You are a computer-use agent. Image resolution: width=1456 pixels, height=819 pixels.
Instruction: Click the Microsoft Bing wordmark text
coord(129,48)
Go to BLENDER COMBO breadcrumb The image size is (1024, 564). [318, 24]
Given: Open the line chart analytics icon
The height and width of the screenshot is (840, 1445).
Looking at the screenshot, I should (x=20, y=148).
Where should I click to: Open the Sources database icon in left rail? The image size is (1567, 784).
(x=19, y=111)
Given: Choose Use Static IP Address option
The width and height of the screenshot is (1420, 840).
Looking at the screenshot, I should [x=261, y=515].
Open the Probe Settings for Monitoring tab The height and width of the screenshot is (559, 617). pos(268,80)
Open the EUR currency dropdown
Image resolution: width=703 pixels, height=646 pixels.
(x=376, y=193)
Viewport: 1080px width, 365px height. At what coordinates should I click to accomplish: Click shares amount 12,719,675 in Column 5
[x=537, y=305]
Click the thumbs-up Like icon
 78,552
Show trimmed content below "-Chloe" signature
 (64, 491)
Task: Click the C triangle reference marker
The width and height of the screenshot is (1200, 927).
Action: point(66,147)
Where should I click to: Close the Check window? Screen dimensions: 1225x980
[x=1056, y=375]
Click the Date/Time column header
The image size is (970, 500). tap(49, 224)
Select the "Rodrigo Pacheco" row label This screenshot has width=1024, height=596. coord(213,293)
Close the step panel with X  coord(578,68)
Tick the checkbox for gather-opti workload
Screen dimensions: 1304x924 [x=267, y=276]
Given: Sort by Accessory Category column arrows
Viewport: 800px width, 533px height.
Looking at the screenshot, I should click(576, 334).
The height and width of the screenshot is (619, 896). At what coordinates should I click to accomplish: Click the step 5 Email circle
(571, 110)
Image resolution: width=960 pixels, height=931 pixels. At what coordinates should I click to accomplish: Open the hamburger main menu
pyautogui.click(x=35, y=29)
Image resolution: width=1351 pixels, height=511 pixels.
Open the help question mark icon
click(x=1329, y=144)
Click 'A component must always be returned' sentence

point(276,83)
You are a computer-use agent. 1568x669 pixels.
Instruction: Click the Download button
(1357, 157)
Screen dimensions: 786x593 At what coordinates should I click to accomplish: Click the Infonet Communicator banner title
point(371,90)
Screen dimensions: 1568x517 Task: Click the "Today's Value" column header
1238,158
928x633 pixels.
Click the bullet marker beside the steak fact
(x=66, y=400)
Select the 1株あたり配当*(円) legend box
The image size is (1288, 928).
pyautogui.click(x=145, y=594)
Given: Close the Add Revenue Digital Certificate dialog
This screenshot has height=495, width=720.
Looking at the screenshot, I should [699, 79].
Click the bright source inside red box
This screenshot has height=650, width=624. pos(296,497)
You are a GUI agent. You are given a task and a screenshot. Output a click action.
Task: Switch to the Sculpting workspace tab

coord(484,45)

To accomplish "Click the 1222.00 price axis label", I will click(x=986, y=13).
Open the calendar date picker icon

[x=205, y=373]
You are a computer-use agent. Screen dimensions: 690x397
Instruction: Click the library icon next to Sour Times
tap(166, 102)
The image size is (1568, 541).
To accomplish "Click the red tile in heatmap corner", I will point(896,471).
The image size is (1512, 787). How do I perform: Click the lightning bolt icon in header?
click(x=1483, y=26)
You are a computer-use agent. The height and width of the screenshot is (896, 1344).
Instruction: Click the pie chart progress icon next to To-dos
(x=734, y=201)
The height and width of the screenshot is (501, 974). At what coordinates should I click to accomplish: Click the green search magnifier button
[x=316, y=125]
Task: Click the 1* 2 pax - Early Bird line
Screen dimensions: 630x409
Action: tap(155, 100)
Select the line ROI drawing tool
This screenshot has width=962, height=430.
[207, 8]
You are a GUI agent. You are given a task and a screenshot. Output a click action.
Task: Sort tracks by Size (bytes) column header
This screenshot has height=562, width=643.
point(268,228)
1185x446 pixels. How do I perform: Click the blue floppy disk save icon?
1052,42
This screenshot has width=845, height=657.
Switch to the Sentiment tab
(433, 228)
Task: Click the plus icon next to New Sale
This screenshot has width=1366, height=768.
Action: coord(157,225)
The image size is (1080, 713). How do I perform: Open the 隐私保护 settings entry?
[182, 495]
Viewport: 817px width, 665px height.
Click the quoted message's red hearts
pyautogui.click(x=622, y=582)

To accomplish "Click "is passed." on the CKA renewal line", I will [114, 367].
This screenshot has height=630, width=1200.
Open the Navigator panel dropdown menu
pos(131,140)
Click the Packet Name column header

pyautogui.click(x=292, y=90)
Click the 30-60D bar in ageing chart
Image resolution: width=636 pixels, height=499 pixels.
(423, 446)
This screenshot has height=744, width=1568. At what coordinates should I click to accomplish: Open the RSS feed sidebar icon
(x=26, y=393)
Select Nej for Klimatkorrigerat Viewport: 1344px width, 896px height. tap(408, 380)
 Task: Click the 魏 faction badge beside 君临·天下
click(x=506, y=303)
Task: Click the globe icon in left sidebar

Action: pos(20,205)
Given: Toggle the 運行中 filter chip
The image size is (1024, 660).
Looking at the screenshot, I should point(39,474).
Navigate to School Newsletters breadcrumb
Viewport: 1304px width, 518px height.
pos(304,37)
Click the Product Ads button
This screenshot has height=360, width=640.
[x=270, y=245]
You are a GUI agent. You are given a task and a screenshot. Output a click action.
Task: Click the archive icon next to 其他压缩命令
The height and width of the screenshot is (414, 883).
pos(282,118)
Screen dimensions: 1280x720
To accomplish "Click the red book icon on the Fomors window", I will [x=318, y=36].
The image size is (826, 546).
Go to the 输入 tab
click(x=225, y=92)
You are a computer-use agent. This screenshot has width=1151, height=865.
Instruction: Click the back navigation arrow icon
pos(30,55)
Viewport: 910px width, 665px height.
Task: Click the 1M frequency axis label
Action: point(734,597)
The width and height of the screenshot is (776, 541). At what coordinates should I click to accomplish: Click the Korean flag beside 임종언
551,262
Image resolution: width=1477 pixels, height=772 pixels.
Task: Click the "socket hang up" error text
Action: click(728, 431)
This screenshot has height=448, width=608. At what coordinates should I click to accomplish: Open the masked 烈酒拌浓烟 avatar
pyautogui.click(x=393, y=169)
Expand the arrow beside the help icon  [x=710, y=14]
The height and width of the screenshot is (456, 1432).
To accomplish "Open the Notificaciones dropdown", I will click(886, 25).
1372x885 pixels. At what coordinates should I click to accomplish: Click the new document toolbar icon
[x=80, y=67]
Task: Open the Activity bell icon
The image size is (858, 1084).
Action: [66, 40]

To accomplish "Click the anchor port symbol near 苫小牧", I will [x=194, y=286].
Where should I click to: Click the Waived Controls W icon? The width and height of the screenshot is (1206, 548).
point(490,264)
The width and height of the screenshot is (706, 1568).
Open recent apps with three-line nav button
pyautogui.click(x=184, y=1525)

§ Task prompt:
Repeat the whole listing above, word for word.

§ Output for this task:
You are a computer-use agent. Image resolution: width=1456 pixels, height=819 pixels.
Instruction: Click the Microsoft Bing wordmark text
coord(129,48)
Go to BLENDER COMBO breadcrumb The image size is (1024, 564). [318, 24]
Given: Open the line chart analytics icon
The height and width of the screenshot is (840, 1445).
Looking at the screenshot, I should (x=20, y=148).
Where should I click to: Open the Sources database icon in left rail? The image size is (1567, 784).
(x=19, y=111)
Given: Choose Use Static IP Address option
The width and height of the screenshot is (1420, 840).
Looking at the screenshot, I should [x=261, y=515].
Open the Probe Settings for Monitoring tab The height and width of the screenshot is (559, 617). pos(268,80)
Open the EUR currency dropdown
Image resolution: width=703 pixels, height=646 pixels.
(x=376, y=193)
Viewport: 1080px width, 365px height. At what coordinates should I click to accomplish: Click shares amount 12,719,675 in Column 5
[x=537, y=305]
Click the thumbs-up Like icon
 78,552
Show trimmed content below "-Chloe" signature
 (64, 491)
Task: Click the C triangle reference marker
The width and height of the screenshot is (1200, 927).
Action: point(66,147)
Where should I click to: Close the Check window? Screen dimensions: 1225x980
[x=1056, y=375]
Click the Date/Time column header
The image size is (970, 500). tap(49, 224)
Select the "Rodrigo Pacheco" row label This screenshot has width=1024, height=596. coord(213,293)
Close the step panel with X  coord(578,68)
Tick the checkbox for gather-opti workload
Screen dimensions: 1304x924 [x=267, y=276]
Given: Sort by Accessory Category column arrows
Viewport: 800px width, 533px height.
Looking at the screenshot, I should click(576, 334).
The height and width of the screenshot is (619, 896). At what coordinates should I click to accomplish: Click the step 5 Email circle
(571, 110)
Image resolution: width=960 pixels, height=931 pixels. At what coordinates should I click to accomplish: Open the hamburger main menu
pyautogui.click(x=35, y=29)
Image resolution: width=1351 pixels, height=511 pixels.
Open the help question mark icon
click(x=1329, y=144)
Click 'A component must always be returned' sentence

point(276,83)
You are a computer-use agent. 1568x669 pixels.
Instruction: Click the Download button
(1357, 157)
Screen dimensions: 786x593 At what coordinates should I click to accomplish: Click the Infonet Communicator banner title
point(371,90)
Screen dimensions: 1568x517 Task: Click the "Today's Value" column header
1238,158
928x633 pixels.
Click the bullet marker beside the steak fact
(x=66, y=400)
Select the 1株あたり配当*(円) legend box
The image size is (1288, 928).
pyautogui.click(x=145, y=594)
Given: Close the Add Revenue Digital Certificate dialog
This screenshot has height=495, width=720.
Looking at the screenshot, I should [699, 79].
Click the bright source inside red box
This screenshot has height=650, width=624. pos(296,497)
You are a GUI agent. You are given a task and a screenshot. Output a click action.
Task: Switch to the Sculpting workspace tab

coord(484,45)

To accomplish "Click the 1222.00 price axis label", I will click(x=986, y=13).
Open the calendar date picker icon

[x=205, y=373]
You are a computer-use agent. Screen dimensions: 690x397
Instruction: Click the library icon next to Sour Times
tap(166, 102)
The image size is (1568, 541).
To accomplish "Click the red tile in heatmap corner", I will point(896,471).
The image size is (1512, 787). How do I perform: Click the lightning bolt icon in header?
click(x=1483, y=26)
You are a computer-use agent. The height and width of the screenshot is (896, 1344).
Instruction: Click the pie chart progress icon next to To-dos
(x=734, y=201)
The height and width of the screenshot is (501, 974). At what coordinates should I click to accomplish: Click the green search magnifier button
[x=316, y=125]
Task: Click the 1* 2 pax - Early Bird line
Screen dimensions: 630x409
Action: tap(155, 100)
Select the line ROI drawing tool
This screenshot has width=962, height=430.
[207, 8]
You are a GUI agent. You are given a task and a screenshot. Output a click action.
Task: Sort tracks by Size (bytes) column header
This screenshot has height=562, width=643.
point(268,228)
1185x446 pixels. How do I perform: Click the blue floppy disk save icon?
1052,42
This screenshot has width=845, height=657.
Switch to the Sentiment tab
(433, 228)
Task: Click the plus icon next to New Sale
This screenshot has width=1366, height=768.
Action: coord(157,225)
The image size is (1080, 713). How do I perform: Open the 隐私保护 settings entry?
[182, 495]
Viewport: 817px width, 665px height.
Click the quoted message's red hearts
pyautogui.click(x=622, y=582)

To accomplish "Click "is passed." on the CKA renewal line", I will [114, 367].
This screenshot has height=630, width=1200.
Open the Navigator panel dropdown menu
pos(131,140)
Click the Packet Name column header

pyautogui.click(x=292, y=90)
Click the 30-60D bar in ageing chart
Image resolution: width=636 pixels, height=499 pixels.
(423, 446)
This screenshot has height=744, width=1568. At what coordinates should I click to accomplish: Open the RSS feed sidebar icon
(x=26, y=393)
Select Nej for Klimatkorrigerat Viewport: 1344px width, 896px height. tap(408, 380)
 Task: Click the 魏 faction badge beside 君临·天下
click(x=506, y=303)
Task: Click the globe icon in left sidebar

Action: pos(20,205)
Given: Toggle the 運行中 filter chip
The image size is (1024, 660).
Looking at the screenshot, I should point(39,474).
Navigate to School Newsletters breadcrumb
Viewport: 1304px width, 518px height.
pos(304,37)
Click the Product Ads button
This screenshot has height=360, width=640.
[x=270, y=245]
You are a GUI agent. You are given a task and a screenshot. Output a click action.
Task: Click the archive icon next to 其他压缩命令
The height and width of the screenshot is (414, 883).
pos(282,118)
Screen dimensions: 1280x720
To accomplish "Click the red book icon on the Fomors window", I will [x=318, y=36].
The image size is (826, 546).
Go to the 输入 tab
click(x=225, y=92)
You are a computer-use agent. This screenshot has width=1151, height=865.
Instruction: Click the back navigation arrow icon
pos(30,55)
Viewport: 910px width, 665px height.
Task: Click the 1M frequency axis label
Action: point(734,597)
The width and height of the screenshot is (776, 541). At what coordinates should I click to accomplish: Click the Korean flag beside 임종언
551,262
Image resolution: width=1477 pixels, height=772 pixels.
Task: Click the "socket hang up" error text
Action: click(728, 431)
This screenshot has height=448, width=608. At what coordinates should I click to accomplish: Open the masked 烈酒拌浓烟 avatar
pyautogui.click(x=393, y=169)
Expand the arrow beside the help icon  [x=710, y=14]
The height and width of the screenshot is (456, 1432).
To accomplish "Open the Notificaciones dropdown", I will click(886, 25).
1372x885 pixels. At what coordinates should I click to accomplish: Click the new document toolbar icon
[x=80, y=67]
Task: Open the Activity bell icon
The image size is (858, 1084).
Action: [66, 40]

To accomplish "Click the anchor port symbol near 苫小牧", I will [x=194, y=286].
Where should I click to: Click the Waived Controls W icon? The width and height of the screenshot is (1206, 548).
point(490,264)
The width and height of the screenshot is (706, 1568).
Open recent apps with three-line nav button
pyautogui.click(x=184, y=1525)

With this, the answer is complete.